Tuesday, May 24, 2011

Doctors are Now Copyrighting Your Thoughts

The horrors of George Orwell's 1984 are arriving a tad late, 2011 instead of 1984, but they are definitely here. Here is a bit from a story on Ars Technica about a dentist demanding that you sign away rights to any opinions about the service he provides -- he is copyrighting your thoughts as "his property"!!! -- before he will agree to treat you:
When I walked into the offices of Dr. Ken Cirka, I was looking for cleaner teeth, not material for an Ars Technica story. I needed a new dentist, and Yelp says Dr. Cirka is one of the best in the Philadelphia area. The receptionist handed me a clipboard with forms to fill out. After the usual patient information form, there was a "mutual privacy agreement" that asked me to transfer ownership of any public commentary I might write in the future to Dr. Cirka. Surprised and a little outraged by this, I got into a lengthy discussion with Dr. Cirka's office manager that ended in me refusing to sign and her showing me the door.
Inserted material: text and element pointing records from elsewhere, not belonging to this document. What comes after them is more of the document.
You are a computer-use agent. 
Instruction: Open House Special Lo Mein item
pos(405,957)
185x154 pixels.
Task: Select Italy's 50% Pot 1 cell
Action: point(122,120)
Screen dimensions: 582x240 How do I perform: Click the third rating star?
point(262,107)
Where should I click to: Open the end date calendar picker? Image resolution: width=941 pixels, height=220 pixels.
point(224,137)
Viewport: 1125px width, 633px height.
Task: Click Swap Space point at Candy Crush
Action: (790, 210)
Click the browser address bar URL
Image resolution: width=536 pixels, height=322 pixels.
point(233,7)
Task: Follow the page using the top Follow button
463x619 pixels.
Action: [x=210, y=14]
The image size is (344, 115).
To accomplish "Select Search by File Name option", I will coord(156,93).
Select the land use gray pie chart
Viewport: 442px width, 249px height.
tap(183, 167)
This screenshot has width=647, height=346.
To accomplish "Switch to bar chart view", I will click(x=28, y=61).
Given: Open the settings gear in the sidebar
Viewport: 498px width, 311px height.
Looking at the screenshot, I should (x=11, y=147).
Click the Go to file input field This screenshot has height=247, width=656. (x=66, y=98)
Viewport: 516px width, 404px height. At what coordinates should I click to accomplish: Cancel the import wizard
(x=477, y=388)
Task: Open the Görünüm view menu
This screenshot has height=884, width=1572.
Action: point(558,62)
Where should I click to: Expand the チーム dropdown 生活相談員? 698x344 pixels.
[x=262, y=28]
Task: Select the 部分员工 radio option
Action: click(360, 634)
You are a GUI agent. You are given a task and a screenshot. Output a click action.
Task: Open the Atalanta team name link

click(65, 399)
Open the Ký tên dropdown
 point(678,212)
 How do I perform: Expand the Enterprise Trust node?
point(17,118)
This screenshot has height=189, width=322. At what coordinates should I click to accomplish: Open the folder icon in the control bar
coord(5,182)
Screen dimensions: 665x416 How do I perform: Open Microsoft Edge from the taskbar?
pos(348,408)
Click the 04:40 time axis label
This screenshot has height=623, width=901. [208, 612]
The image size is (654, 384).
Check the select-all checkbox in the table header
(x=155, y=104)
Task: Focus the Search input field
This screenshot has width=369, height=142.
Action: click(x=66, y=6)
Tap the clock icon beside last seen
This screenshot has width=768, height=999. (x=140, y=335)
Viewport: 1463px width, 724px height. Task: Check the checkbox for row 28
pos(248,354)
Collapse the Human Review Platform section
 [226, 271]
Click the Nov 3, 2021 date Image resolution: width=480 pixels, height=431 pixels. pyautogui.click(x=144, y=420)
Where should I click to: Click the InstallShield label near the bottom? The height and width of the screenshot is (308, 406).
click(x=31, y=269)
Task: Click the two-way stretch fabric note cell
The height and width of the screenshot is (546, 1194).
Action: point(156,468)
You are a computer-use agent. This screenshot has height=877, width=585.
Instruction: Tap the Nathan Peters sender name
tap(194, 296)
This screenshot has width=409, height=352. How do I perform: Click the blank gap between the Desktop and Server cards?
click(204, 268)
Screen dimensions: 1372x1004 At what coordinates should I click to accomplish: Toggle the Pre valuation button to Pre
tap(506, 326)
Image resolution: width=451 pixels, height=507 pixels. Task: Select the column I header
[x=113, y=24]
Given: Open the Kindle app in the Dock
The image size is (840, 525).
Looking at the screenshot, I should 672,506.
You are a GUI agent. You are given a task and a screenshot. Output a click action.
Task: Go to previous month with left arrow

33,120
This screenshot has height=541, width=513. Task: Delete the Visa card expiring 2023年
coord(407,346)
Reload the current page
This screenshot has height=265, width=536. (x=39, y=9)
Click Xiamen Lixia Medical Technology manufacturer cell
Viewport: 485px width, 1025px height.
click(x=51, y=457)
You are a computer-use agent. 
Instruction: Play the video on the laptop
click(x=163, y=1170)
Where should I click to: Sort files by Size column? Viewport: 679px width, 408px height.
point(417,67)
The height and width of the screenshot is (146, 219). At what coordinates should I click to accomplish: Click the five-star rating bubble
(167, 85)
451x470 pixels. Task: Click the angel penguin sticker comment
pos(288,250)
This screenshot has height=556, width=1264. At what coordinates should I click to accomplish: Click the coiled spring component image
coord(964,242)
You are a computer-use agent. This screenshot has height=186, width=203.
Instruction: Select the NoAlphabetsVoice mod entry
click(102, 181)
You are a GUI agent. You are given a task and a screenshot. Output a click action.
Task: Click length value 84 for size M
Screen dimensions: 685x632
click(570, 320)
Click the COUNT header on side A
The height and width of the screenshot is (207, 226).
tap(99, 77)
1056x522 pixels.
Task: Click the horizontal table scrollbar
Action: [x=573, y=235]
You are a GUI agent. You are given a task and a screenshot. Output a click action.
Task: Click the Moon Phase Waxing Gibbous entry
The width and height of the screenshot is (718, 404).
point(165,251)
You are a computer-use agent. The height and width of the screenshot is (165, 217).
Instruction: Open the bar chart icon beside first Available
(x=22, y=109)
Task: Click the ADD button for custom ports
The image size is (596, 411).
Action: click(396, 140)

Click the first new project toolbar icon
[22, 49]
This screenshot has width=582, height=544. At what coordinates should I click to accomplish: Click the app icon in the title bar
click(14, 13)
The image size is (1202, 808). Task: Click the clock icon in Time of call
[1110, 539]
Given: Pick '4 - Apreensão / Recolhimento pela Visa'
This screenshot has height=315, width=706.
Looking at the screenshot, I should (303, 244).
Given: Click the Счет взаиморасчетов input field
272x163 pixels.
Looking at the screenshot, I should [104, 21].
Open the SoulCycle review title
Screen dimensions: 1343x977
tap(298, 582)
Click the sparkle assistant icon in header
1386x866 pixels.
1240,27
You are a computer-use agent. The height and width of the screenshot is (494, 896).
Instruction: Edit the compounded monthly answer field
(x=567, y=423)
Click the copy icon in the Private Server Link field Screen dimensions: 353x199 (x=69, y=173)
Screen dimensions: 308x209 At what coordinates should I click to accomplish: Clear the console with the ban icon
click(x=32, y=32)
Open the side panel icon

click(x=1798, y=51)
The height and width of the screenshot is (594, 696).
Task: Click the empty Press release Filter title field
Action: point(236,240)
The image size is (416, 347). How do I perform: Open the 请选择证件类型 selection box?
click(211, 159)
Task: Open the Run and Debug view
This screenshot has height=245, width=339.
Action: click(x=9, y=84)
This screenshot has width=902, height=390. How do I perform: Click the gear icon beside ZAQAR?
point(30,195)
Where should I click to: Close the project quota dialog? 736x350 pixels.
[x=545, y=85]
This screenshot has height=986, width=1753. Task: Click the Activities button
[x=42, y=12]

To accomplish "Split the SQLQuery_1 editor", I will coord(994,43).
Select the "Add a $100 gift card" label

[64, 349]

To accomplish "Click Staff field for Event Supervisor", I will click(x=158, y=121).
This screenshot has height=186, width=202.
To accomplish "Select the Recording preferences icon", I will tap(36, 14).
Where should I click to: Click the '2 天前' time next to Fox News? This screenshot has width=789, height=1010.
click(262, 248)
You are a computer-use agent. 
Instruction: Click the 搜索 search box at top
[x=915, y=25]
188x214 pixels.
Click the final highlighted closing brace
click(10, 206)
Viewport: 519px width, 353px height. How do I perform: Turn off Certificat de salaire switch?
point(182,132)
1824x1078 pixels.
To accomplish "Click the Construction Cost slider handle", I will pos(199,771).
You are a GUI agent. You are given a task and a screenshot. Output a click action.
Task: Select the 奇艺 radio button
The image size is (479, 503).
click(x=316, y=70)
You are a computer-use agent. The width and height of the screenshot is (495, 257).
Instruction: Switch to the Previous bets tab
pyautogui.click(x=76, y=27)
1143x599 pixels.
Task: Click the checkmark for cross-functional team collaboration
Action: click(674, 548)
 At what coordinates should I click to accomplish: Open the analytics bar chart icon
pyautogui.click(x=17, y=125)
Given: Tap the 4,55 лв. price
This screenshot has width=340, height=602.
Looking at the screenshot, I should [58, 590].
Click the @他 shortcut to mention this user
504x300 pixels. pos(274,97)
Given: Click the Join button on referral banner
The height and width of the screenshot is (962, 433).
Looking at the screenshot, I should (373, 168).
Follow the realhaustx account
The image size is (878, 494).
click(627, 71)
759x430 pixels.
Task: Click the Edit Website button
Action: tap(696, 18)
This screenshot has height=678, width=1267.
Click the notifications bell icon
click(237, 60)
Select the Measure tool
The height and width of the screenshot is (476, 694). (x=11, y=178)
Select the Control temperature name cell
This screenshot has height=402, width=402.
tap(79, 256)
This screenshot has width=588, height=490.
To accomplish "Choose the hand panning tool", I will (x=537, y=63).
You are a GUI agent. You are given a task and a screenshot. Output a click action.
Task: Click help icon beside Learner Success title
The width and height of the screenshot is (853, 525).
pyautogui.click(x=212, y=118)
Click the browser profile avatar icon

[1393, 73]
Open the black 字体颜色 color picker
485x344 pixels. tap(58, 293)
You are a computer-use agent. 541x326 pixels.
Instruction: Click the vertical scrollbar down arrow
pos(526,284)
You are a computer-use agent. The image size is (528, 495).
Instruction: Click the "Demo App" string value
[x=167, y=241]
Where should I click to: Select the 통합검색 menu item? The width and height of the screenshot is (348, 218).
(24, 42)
The agreement is based on a template supplied by an organization called Medical Justice, and similar agreements have been popping up in doctors' offices across the country. And although Medical Justice and Dr. Cirka both claim otherwise, it seems pretty obvious that the agreements are designed to help medical professionals censor their patients' reviews.

The legal experts we talked to said that the copyright provisions of these agreements are probably toothless. But the growing use of these agreements is still cause for concern. Patients who sign the agreements may engage in self-censorship in the erroneous belief that the agreements bar them from speaking out. And in any event, the fact that a doctor would try to gag his patients raises serious questions about his judgment.
I love how lawyers bend and twist things into completely cruel and criminal red tape. A person has a right to their own thoughts. A person has a right to express opinion. "Copyright" was never intended as a vehicle to control opinion. It was meant to protect artists from having their works stolen by publishers who refused to pay for the right to profit from another person's work.

Funny... the legal system does nothing to stop torture and abuse of the law. But it enables idiots like the above dentist to tie up court time on frivolous cases where they are trying to suppress the ability of patients to have a free opinion. Nutty!